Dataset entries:
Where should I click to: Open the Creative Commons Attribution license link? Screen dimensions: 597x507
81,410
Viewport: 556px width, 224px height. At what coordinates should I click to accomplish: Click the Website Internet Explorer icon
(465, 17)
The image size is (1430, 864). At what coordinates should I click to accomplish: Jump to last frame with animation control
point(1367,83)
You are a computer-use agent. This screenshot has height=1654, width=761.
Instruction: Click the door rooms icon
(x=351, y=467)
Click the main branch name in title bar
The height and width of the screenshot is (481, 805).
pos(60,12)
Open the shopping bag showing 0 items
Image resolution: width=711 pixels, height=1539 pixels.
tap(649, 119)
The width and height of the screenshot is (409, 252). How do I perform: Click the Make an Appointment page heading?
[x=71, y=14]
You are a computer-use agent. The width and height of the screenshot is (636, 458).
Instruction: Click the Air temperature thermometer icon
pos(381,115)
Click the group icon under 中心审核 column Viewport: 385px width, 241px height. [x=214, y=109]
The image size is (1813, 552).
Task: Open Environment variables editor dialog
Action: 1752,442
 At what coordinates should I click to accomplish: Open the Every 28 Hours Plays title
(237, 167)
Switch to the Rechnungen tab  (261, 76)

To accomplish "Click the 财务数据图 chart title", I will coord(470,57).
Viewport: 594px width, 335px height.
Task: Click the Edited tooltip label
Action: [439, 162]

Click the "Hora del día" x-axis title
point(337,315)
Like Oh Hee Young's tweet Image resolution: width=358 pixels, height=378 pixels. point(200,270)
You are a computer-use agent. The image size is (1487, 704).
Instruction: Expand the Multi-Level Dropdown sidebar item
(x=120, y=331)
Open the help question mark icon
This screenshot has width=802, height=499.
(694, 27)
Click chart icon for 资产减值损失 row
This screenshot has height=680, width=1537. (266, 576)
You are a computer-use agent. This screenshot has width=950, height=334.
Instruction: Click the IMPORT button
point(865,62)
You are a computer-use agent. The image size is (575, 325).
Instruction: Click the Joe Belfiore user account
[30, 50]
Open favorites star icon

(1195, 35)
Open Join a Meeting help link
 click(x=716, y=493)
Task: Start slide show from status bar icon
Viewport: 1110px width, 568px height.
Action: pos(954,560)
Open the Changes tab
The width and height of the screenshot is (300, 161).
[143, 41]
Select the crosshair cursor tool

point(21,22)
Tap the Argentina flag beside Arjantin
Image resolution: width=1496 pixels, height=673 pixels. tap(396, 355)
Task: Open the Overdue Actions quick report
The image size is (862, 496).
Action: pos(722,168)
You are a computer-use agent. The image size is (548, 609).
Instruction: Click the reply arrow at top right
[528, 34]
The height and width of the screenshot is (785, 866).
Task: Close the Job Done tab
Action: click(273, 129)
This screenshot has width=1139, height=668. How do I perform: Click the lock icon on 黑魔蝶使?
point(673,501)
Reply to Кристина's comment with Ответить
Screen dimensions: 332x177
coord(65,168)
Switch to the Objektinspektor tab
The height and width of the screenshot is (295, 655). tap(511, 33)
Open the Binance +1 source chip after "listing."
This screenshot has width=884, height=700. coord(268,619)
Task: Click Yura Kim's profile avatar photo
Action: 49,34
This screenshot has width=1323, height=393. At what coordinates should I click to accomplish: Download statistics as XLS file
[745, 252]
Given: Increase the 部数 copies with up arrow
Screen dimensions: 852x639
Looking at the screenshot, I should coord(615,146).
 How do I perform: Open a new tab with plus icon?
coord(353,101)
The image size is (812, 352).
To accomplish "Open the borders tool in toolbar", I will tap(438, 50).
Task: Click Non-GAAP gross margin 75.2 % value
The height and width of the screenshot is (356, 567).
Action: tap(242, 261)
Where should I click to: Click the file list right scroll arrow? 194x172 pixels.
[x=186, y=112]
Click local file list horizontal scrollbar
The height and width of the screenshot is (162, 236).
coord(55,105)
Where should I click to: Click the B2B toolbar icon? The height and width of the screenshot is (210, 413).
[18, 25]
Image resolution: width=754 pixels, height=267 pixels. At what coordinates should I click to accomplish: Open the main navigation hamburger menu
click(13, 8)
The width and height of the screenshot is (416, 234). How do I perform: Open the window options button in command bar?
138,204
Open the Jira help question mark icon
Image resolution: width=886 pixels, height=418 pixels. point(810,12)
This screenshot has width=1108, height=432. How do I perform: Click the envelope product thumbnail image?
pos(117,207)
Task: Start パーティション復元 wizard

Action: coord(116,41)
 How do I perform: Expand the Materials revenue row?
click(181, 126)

Work to complete - With the first line being the one containing "You are a computer-use agent. The image size is (575, 325)." and the last line the one containing "Task: Start slide show from status bar icon", transcribe exactly the lines above that fall in that range.

Response -
You are a computer-use agent. The image size is (575, 325).
Instruction: Click the Joe Belfiore user account
[30, 50]
Open favorites star icon

(1195, 35)
Open Join a Meeting help link
 click(x=716, y=493)
Task: Start slide show from status bar icon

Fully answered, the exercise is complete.